Clara Canal Núñez, senior and exchange student from Léon, Spain, says that coming to America has been a goal of hers for almost four years.
“In ninth grade, I went to London for a week […] I used to be really scared of going out and being responsible for myself. I didn’t know I could do it. I was kind of scared, but it was only a week, and London was really cool. I did a lot of things, and then I was like, ‘I like English. I should do this more, I should go [to] more places,’” Canal Núñez says. “I was talking one day with my best friend, and we were thinking about […] going to the United States.”
One of Canal Núñez’s favorite moments from her time in Wisconsin has been her trip to Milwaukee to see Harry Styles in concert in October.
“I actually went to that. I saw Harry Styles. We were in the same room,” Canal Núñez says. “I didn’t have that option in Spain, because he only does concerts in like two places. One of them is like four and a half hours away, and the other one is like ten.”
New, exciting experiences aside, Canal Núñez says that this program has also given her the opportunity to become independent.
“I’m more mature. You need to be mature to be here. You need to understand how to take care of yourself. Even though you’re with a family, it’s not your family. You have to pay for things yourself and take care of yourself, because the people you’re living with aren’t your parents. […] You care about them, but it’s not the same,” Canal Núñez says.
Junior Tim Hajicek is a foreign exchange student from Piešťany, Slovakia. Hajicek says that one of his dreams was to visit America.
“You always see it in movies and stuff, and it looks super cool. It was really random because we were in school and COVID was there, and my friend said he wanted to go to America, and I said I would like to go, too. I came to the conclusion that I just want to see how people live, your traditions and stuff, how your ordinary lives look,” Hajicek says. “I would say that the architecture, the roads, houses, and schools [are different]. [Stoughton] is half of our town size, and you get fast food. We don’t have McDonald’s in our city.”
Though Hajicek is grateful for the new opportunities afforded to him in the United States, being a foreign exchange student doesn’t come without its drawbacks.
“It’s a big change for me.
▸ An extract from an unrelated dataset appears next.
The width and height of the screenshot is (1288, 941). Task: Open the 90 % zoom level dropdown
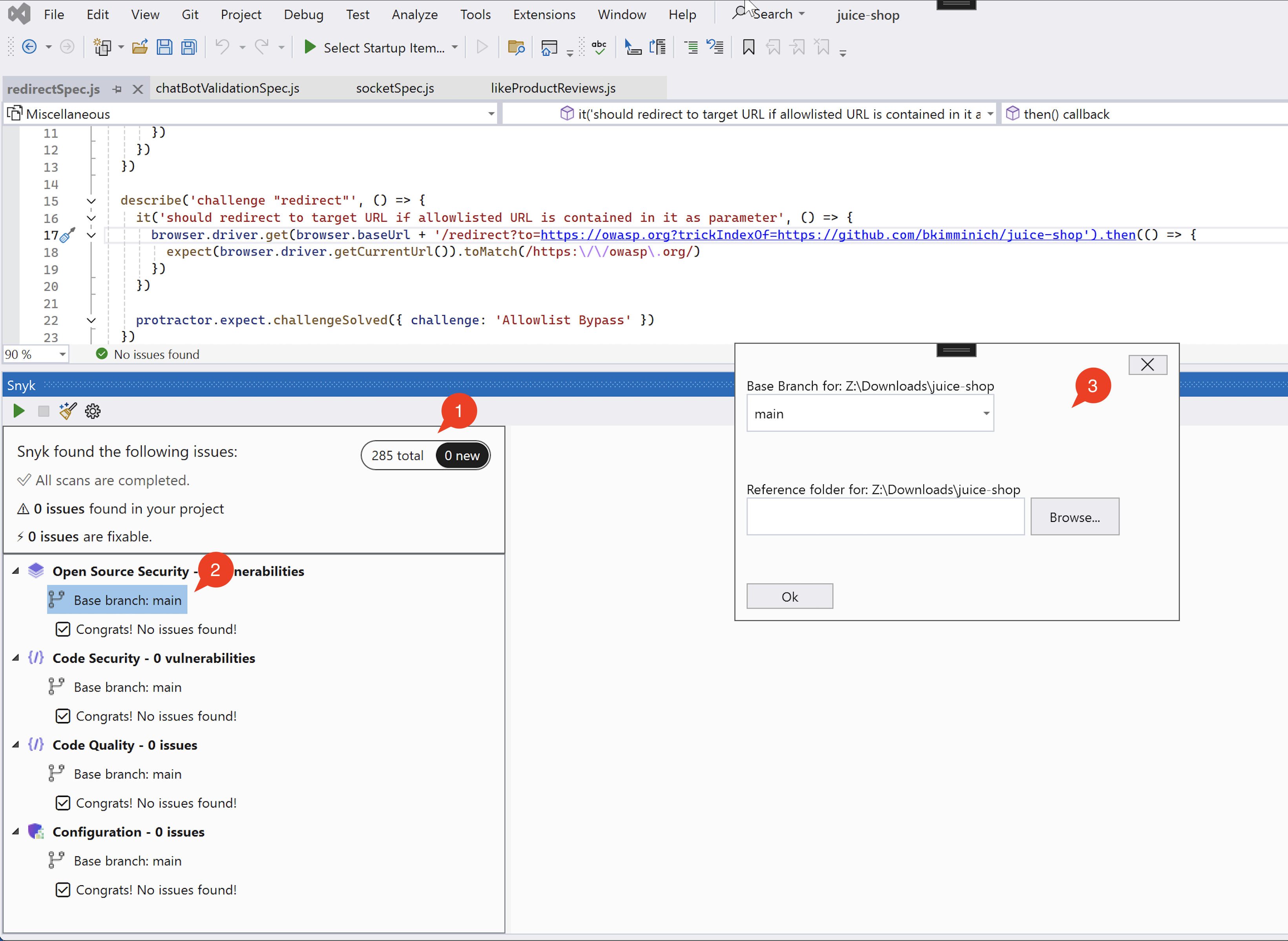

You go to a foreign country for […] ten months. You have no physical interaction with your family. You can only see them through a video chat, you can’t even see them,” Hajicek says.
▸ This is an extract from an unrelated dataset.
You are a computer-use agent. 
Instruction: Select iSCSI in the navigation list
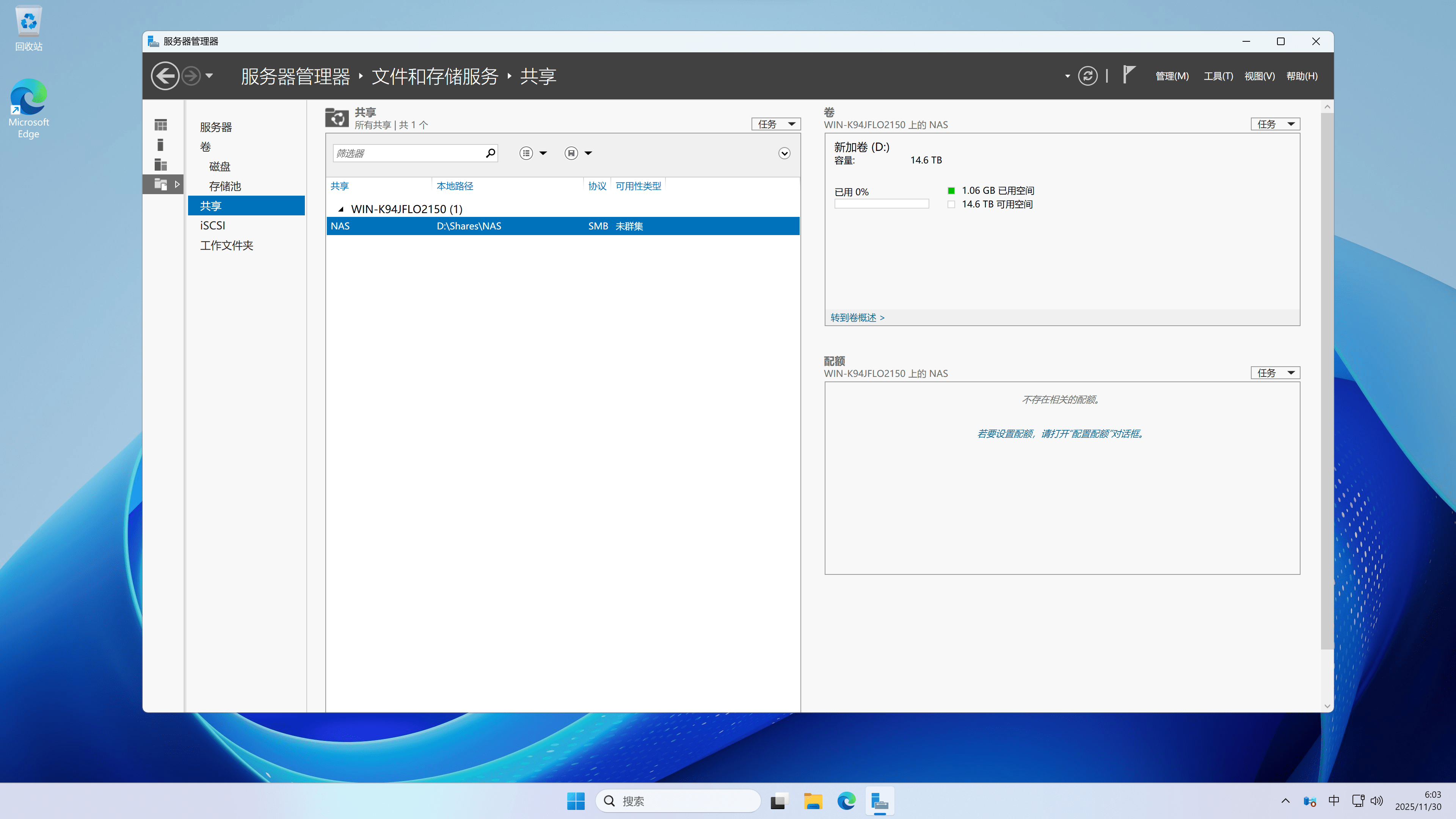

Though there are trials and tribulations that come with being an exchange student, there’s plenty of advantages, too.
“I really like football. It’s one of the things you see in movies and stuff. [Back home] nobody watches American football, because soccer is football. I also like hockey, and I also liked the classes. I like the idea that we can choose our classes. [In Piešťany] we cannot choose our classes – they’re just given to us,” Hajicek says.
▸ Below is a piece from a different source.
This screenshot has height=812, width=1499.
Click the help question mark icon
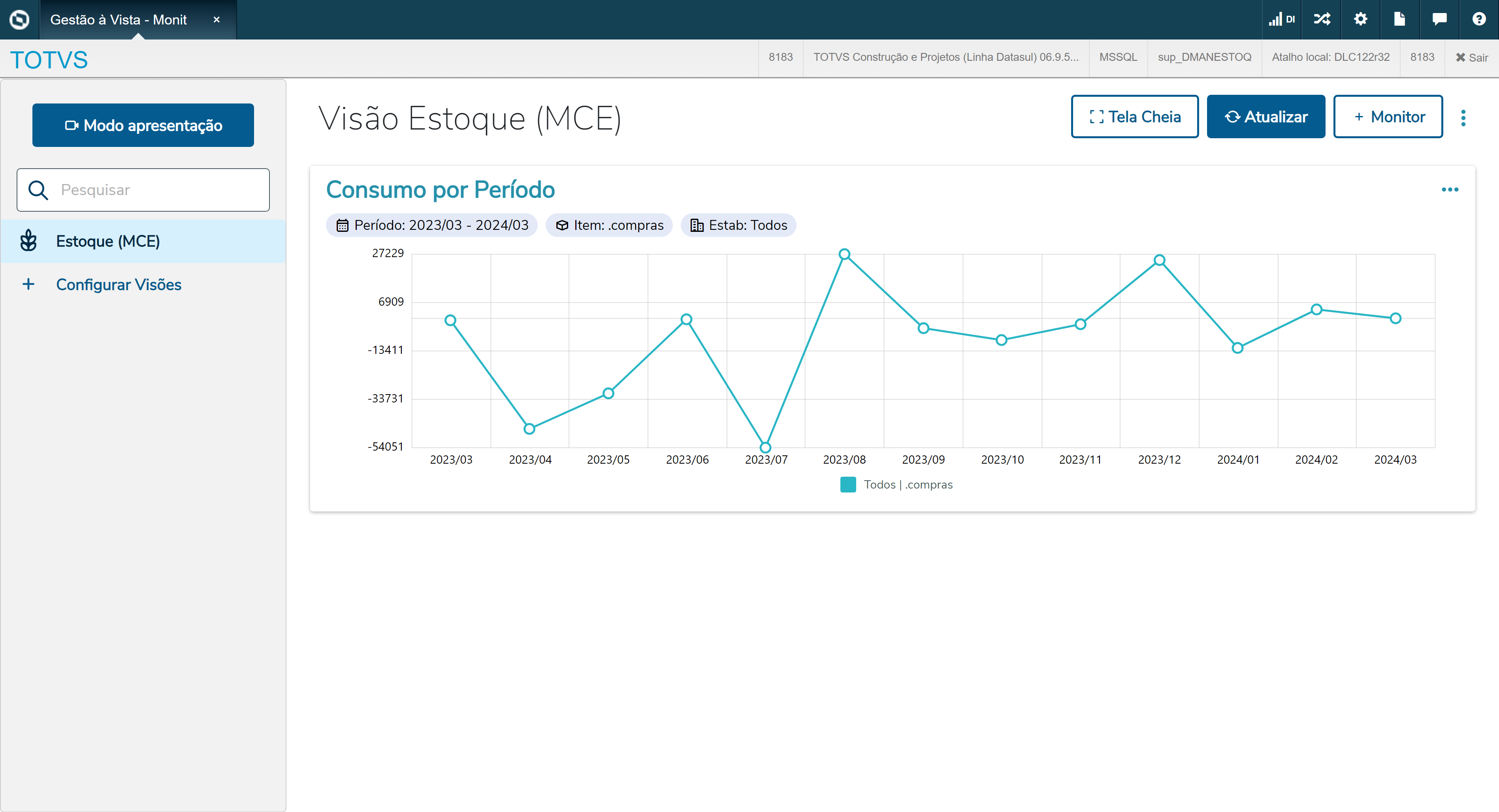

Junior Charlotte Munk, an exchange student from Neckarsteinach, Germany, says that coming to America has provided her with some brand-new experiences.
“Homecoming with my host sister and friends was a memorable event because we don’t celebrate Homecoming in Germany. I also really liked [my host family’s] trip to Duluth and Chicago,” Munk says.
“[Eating Chicago pizza] was a new experience because the pizza is very different.”
Similar to the other exchange students, one of Munk’s goals for her time in Stoughton is to improve her English.
“[I want to] have a unique experience, to get over my shyness and just speak English. It can be hard sometimes, especially when you don’t know a word you need,” Munk says.
Even though being an exchange student comes with challenges, Munk says it’s an experience she’s thankful for.
“I would say I am very grateful [to have] the opportunity to do an exchange year, having such a great host family, and that SHS allowed us exchange students to come this year,” Munk says.
It’s clear, not just to Munk, but to the other exchange students as well, that their time in Stoughton has paid off.
“I now have more people I know […] and my English has improved in the last months,” Munk says. “I think it’s obvious my life has changed in different, but only good, ways.”